SOURCE TEXT:
|Year : 2021 | Volume
| Issue : 1 | Page : 5-8
Determinants of the risk of intraoperative complications in phacoemulsification among patients with pseudoexfoliation
Pedro Vazquez-Ferreiro1, Francisco J Carrera-Hueso2, Lidia Barreiro Rodriguez3, Marta Diaz-Rey3, María Auxiliadora Ramón Barrios4, Jaime E Poquet Jornet5
1 Department of Ophthalmology, Hospital Virxen da Xunqueira, Cee, A Coruña, Marina Salud, Alicante; Department of Pharmacy and Pharmaceutical Technology, University of Granada, Granada, Spain
2 Department of Pharmacy, Hospital Dr Moliner, Valencia, Spain
3 Department of Ophthalmology, Hospital Virxen da Xunqueira, Cee, A Coruña, Alicante, Spain
4 Department of Pharmacy, University Hospital Dr. Peset, Valencia, Spain
5 Department of Pharmacy, Dénia Hospital, Marina Salud, Alicante, Spain
|Date of Submission||08-Dec-2019|
|Date of Decision||07-Nov-2020|
|Date of Acceptance||07-Dec-2020|
|Date of Web Publication||09-Sep-2021|
Dr. Pedro Vazquez-Ferreiro
Paseo do Alcalde Pepe Sánchez, 7, 15270 Cee, A Coruña
Source of Support: None, Conflict of Interest: None
PURPOSE: The purpose of the study was to study the relationship between pseudoexfoliation (PES) and other predictors in the development of complications in cataract surgery by phacoemulsification in patients with PES.
METHODS: A retrospective cohort study of patients undergoing cataract surgery by phacoemulsification in the health area of Cee in northwestern Spain during the 2-year period from 2009 to 2010. Capsule rupture, choroidal hemorrhage, and vitreous loss were included as complications and intraoperative nucleus or lens dislocation as the independent variable. PES, age, hardness, type of cataract, myopia, preoperative visual acuity, antiplatelet use, anticoagulant uses, alpha agonist use, mydriasis prior to surgery, anterior chamber depth, and axial length were included as predictor variables. All predictive hierarchical models were tested using as a selection criterion the one minimizing the Akaike index.
RESULTS: A total of 551 patients were initially identified from hospital register, of which 48 were excluded due to the presence of an exclusion factor. After the initial selection, the final sample was 681 eyes of 503 patients. Of the 8192 possible models, a model with the following seven variables was selected: PES, steroid use, alpha agonist use, nuclear hardness, mydriasis, anterior chamber depth, and axial length. The selected model had an Akaike index of 435.4 and an area under the curve of 0.7895 corresponding to a sensitivity of 6.2% and a specificity of 98.5%.
CONCLUSION: PES, nuclear hardness, and alpha agonist use are risk factors strongly predictive of complications.

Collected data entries
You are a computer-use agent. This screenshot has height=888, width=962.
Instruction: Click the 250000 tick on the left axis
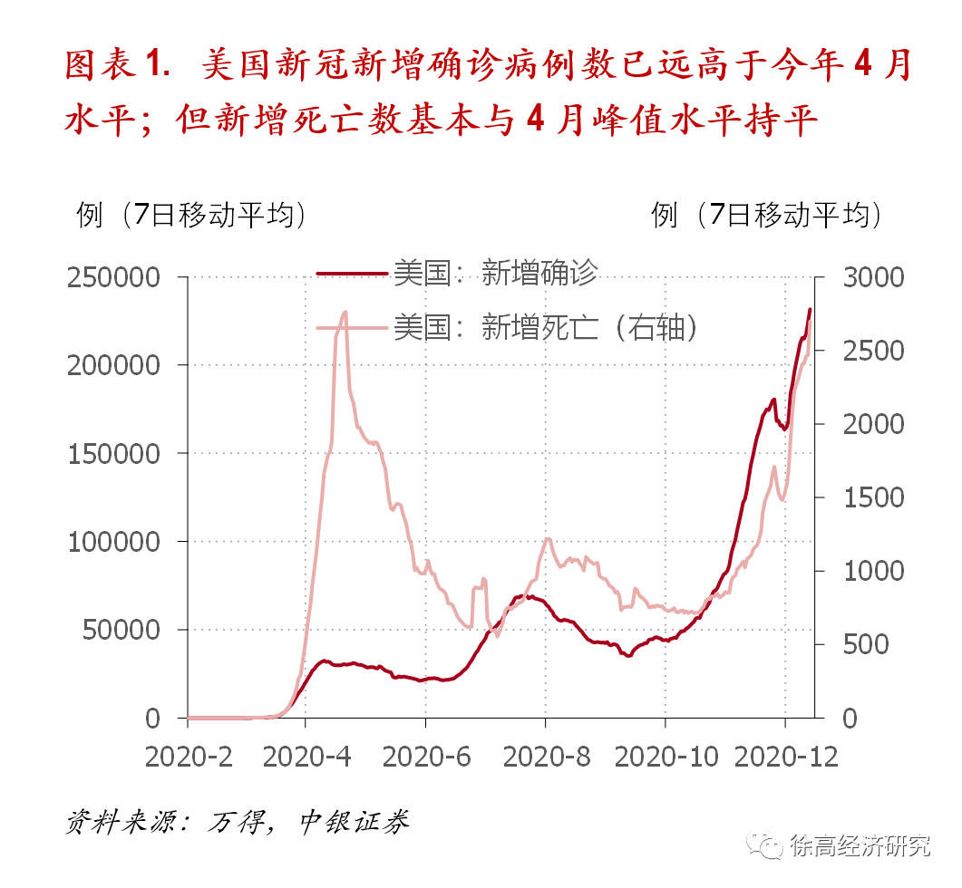pyautogui.click(x=115, y=277)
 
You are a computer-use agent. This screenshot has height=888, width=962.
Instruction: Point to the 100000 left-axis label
pyautogui.click(x=115, y=542)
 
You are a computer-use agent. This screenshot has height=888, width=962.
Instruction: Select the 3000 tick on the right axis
pyautogui.click(x=873, y=277)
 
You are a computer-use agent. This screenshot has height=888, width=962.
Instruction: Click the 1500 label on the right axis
pyautogui.click(x=873, y=497)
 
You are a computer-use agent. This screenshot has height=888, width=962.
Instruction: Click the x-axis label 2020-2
pyautogui.click(x=188, y=757)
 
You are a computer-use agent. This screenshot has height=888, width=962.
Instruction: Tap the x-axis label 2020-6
pyautogui.click(x=425, y=757)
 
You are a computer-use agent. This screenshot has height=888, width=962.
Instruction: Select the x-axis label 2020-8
pyautogui.click(x=545, y=757)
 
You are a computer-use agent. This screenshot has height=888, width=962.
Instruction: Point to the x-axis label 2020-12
pyautogui.click(x=785, y=757)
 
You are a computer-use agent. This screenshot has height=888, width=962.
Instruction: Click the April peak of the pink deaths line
pyautogui.click(x=345, y=313)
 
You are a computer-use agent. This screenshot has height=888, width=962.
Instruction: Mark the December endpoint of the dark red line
pyautogui.click(x=810, y=310)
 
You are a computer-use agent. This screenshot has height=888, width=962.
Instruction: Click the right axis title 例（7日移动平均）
pyautogui.click(x=767, y=215)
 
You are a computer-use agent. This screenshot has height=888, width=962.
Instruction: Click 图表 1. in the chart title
pyautogui.click(x=118, y=65)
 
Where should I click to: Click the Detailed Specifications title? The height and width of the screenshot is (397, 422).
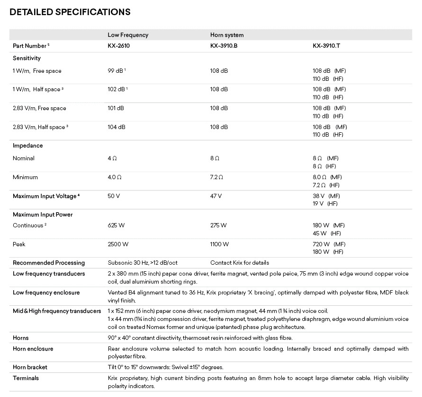point(70,11)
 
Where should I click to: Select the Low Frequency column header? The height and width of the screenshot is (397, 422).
point(128,35)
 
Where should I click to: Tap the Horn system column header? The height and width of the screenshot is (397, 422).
point(227,35)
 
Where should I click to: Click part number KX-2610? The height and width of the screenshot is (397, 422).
point(118,46)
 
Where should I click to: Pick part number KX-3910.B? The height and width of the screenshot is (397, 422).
point(224,46)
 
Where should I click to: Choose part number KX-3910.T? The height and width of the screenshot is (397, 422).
point(326,46)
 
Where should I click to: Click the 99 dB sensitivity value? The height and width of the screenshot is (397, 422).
point(116,71)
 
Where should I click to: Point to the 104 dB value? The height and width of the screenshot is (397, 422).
point(117,127)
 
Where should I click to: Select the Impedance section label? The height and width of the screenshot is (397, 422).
point(28,146)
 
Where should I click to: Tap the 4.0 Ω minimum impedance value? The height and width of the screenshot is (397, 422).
point(115,177)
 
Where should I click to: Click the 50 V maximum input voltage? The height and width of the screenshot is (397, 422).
point(114,196)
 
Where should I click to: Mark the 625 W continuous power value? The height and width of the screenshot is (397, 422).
point(117,225)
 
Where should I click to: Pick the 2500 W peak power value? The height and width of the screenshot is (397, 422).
point(118,244)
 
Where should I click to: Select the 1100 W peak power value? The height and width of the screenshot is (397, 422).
point(220,244)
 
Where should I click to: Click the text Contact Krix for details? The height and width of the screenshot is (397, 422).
point(240,263)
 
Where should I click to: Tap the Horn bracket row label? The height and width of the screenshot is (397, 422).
point(30,367)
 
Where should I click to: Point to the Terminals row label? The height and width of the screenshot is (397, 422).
point(26,378)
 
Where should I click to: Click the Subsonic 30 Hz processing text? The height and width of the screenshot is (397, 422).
point(143,263)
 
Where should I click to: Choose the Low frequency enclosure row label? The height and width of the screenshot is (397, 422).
point(46,293)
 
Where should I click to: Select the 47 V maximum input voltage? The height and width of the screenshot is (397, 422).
point(216,196)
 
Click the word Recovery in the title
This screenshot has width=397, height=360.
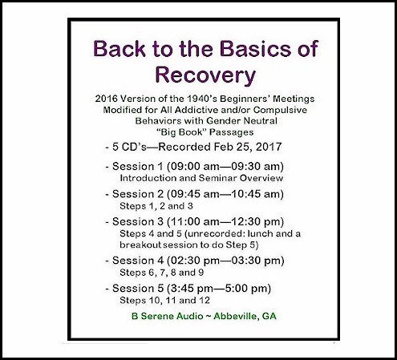tap(205, 75)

TASK LIST:
**1.** In the abstract on pseudoexfoliation and phacoemulsification complications, why was the seven-variable model chosen over the other possible models? Answer in one to three sentences.
**2.** Continue the abstract on pseudoexfoliation and phacoemulsification complications from the point where it stops.

ANSWERS BY ITEM NUMBER:
**1.** The study tested all predictive hierarchical models and used minimization of the Akaike index as the selection criterion. Among the 8192 possible models, the seven-variable model met that criterion, with an Akaike index of 435.4.

**2.**
Keywords: Cataract/complications, cataract/surgery, phacoemulsification, pseudoexfoliation syndrome
|How to cite this article:|
Vazquez-Ferreiro P, Carrera-Hueso FJ, Rodriguez LB, Diaz-Rey M, Ramón Barrios MA, Poquet Jornet JE. Determinants of the risk of intraoperative complications in phacoemulsification among patients with pseudoexfoliation. Saudi J Ophthalmol 2021;35:5-8
|How to cite this URL:|
Vazquez-Ferreiro P, Carrera-Hueso FJ, Rodriguez LB, Diaz-Rey M, Ramón Barrios MA, Poquet Jornet JE. Determinants of the risk of intraoperative complications in phacoemulsification among patients with pseudoexfoliation. Saudi J Ophthalmol [serial online] 2021 [cited 2021 Dec 6];35:5-8. Available from: http://www.sjo.org/text.asp?2021/35/1/5/325774
| Introduction|| |
Pseudoexfoliation (PES) is an entity characterized by the deposition of fibrillar material in various anatomic locations. PES increases the risk of cataract development and accelerates their progression, in addition to the development of intraoperative complications., These complications lead to an increase in postoperative complications with a reduction in final visual acuity, increasing both direct and indirect costs in the development of the disease.
Prophylaxis and prevention of associated complications still remains today a challenge since the multitude of factors involved generates risk stratification systems with a considerable margin of error, and they do not always take into account the interactions of PES with other factors.
Our objective is to try to determine the existence of other predictors that would enable us to stratify the risk of complications in surgery.
| Methods|| |
This retrospective cohort study was conducted based on the data obtained from patients undergoing phacoemulsification cataract surgery in a health area in northwestern Spain during the 2-year period from 2009 to 2010. In the area, 551 patients (730 eyes) underwent cataract surgery. From this initial number of patients, 59 eyes of 48 patients were excluded due to the presence of traumatic cataracts, pharmacologically uncontrolled glaucoma, or previous eye surgery procedures. The remaining 503 patients with 681 eyes were initially followed for a period of 1 year, corresponding to the last checkup obtained in the patient [Figure 1]. Ethical permission for the study was obtained from the Ethics Committee (2015/502) and it complied with the Declaration of Helsinki guidelines.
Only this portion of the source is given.